Their membership dropped off dramatically and they went from being seen as eccentric in some conservative circles to being much more likely to be seen as dangerous. Some prominent leaders (such as Lynn Van Huizen) have attempted to purge the more violent members from the militias. (Yes I am aware that Neiwert worrys almost incessantly about the militia movement, but even he admits that it fell off dramatically in response to the bombing).
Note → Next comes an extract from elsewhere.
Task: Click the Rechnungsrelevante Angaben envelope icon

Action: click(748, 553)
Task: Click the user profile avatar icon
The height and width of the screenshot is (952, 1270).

So why was the reaction so different? Where is the Guardian article which says: Terrorist action is of course reprehensible, but one must really understand that McVeigh is raising important issues about the interaction between governmental power and its citizenry? Where is the Robert Fisk clone who get beaten up by the militia and says "if I had been oppressed by the atheist-loving US government for so long I would have done the same?" Where is the George Monbiot essay written seven days later which says "If Timothy McVeigh did not exist, he would have to be invented?" Even Patrick Buchanan--general high-profile wack-job conservative--didn't try to explain McVeigh. There is a key difference in how we reacted to the Oklahoma bombings when compared to how many react to the 9/11 bombings. Making a binary distinction between justification and explanation doesn't really capture that difference.
I think that the distinction between justification and explanation as discussed so far fails to capture why so many of the 'explanations' used for Islamism make conservatives queasy. I can't put my finger on it, but I think the difference in liberal treatment of McVeigh's crazed explanations and those of Islamists might shed some light on the issue.